=== Section Start ===

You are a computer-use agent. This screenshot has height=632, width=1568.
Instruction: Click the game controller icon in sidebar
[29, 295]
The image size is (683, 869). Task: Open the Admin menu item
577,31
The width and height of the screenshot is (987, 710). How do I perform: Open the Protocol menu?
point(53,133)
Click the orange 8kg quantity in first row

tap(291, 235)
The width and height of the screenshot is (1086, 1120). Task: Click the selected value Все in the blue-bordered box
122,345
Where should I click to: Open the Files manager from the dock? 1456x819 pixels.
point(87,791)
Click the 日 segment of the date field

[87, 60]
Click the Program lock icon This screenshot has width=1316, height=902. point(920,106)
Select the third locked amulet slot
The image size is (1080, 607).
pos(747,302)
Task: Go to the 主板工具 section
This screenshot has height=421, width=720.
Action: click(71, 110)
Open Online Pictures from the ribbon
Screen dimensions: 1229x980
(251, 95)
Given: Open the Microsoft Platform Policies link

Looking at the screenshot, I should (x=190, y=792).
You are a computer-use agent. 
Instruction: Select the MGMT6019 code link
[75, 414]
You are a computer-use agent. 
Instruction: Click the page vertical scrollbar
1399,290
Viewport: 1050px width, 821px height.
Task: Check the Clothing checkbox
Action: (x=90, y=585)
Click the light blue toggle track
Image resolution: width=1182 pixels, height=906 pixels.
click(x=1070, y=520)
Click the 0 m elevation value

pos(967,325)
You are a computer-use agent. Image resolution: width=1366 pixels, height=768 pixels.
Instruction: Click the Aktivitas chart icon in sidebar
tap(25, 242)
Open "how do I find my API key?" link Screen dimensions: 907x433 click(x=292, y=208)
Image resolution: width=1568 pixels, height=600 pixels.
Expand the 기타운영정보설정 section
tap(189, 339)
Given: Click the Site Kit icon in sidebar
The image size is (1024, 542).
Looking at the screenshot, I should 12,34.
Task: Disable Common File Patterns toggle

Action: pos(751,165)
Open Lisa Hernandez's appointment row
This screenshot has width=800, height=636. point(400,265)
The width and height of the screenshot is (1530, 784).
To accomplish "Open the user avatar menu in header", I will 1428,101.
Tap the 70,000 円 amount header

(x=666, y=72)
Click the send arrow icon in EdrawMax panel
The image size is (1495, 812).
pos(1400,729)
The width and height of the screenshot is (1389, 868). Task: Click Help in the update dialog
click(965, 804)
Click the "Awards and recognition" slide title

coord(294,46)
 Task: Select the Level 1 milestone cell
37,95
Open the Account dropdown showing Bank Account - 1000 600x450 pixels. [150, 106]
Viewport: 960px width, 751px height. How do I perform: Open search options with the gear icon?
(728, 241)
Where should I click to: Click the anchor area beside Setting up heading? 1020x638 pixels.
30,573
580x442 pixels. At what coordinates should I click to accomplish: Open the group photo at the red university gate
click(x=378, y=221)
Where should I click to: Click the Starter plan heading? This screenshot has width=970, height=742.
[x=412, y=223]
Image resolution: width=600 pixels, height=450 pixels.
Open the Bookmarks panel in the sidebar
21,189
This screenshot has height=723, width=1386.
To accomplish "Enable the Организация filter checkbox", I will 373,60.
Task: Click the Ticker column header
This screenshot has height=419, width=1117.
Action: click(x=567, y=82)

=== Section End ===

[WHAT TO DO]
Reply with the complete records, restated exactly.

[TASK SOLUTION]
You are a computer-use agent. This screenshot has height=632, width=1568.
Instruction: Click the game controller icon in sidebar
[29, 295]
The image size is (683, 869). Task: Open the Admin menu item
577,31
The width and height of the screenshot is (987, 710). How do I perform: Open the Protocol menu?
point(53,133)
Click the orange 8kg quantity in first row

tap(291, 235)
The width and height of the screenshot is (1086, 1120). Task: Click the selected value Все in the blue-bordered box
122,345
Where should I click to: Open the Files manager from the dock? 1456x819 pixels.
point(87,791)
Click the 日 segment of the date field

[87, 60]
Click the Program lock icon This screenshot has width=1316, height=902. point(920,106)
Select the third locked amulet slot
The image size is (1080, 607).
pos(747,302)
Task: Go to the 主板工具 section
This screenshot has height=421, width=720.
Action: click(71, 110)
Open Online Pictures from the ribbon
Screen dimensions: 1229x980
(251, 95)
Given: Open the Microsoft Platform Policies link

Looking at the screenshot, I should (x=190, y=792).
You are a computer-use agent. 
Instruction: Select the MGMT6019 code link
[75, 414]
You are a computer-use agent. 
Instruction: Click the page vertical scrollbar
1399,290
Viewport: 1050px width, 821px height.
Task: Check the Clothing checkbox
Action: (x=90, y=585)
Click the light blue toggle track
Image resolution: width=1182 pixels, height=906 pixels.
click(x=1070, y=520)
Click the 0 m elevation value

pos(967,325)
You are a computer-use agent. Image resolution: width=1366 pixels, height=768 pixels.
Instruction: Click the Aktivitas chart icon in sidebar
tap(25, 242)
Open "how do I find my API key?" link Screen dimensions: 907x433 click(x=292, y=208)
Image resolution: width=1568 pixels, height=600 pixels.
Expand the 기타운영정보설정 section
tap(189, 339)
Given: Click the Site Kit icon in sidebar
The image size is (1024, 542).
Looking at the screenshot, I should 12,34.
Task: Disable Common File Patterns toggle

Action: pos(751,165)
Open Lisa Hernandez's appointment row
This screenshot has width=800, height=636. point(400,265)
The width and height of the screenshot is (1530, 784).
To accomplish "Open the user avatar menu in header", I will 1428,101.
Tap the 70,000 円 amount header

(x=666, y=72)
Click the send arrow icon in EdrawMax panel
The image size is (1495, 812).
pos(1400,729)
The width and height of the screenshot is (1389, 868). Task: Click Help in the update dialog
click(965, 804)
Click the "Awards and recognition" slide title

coord(294,46)
 Task: Select the Level 1 milestone cell
37,95
Open the Account dropdown showing Bank Account - 1000 600x450 pixels. [150, 106]
Viewport: 960px width, 751px height. How do I perform: Open search options with the gear icon?
(728, 241)
Where should I click to: Click the anchor area beside Setting up heading? 1020x638 pixels.
30,573
580x442 pixels. At what coordinates should I click to accomplish: Open the group photo at the red university gate
click(x=378, y=221)
Where should I click to: Click the Starter plan heading? This screenshot has width=970, height=742.
[x=412, y=223]
Image resolution: width=600 pixels, height=450 pixels.
Open the Bookmarks panel in the sidebar
21,189
This screenshot has height=723, width=1386.
To accomplish "Enable the Организация filter checkbox", I will 373,60.
Task: Click the Ticker column header
This screenshot has height=419, width=1117.
Action: click(x=567, y=82)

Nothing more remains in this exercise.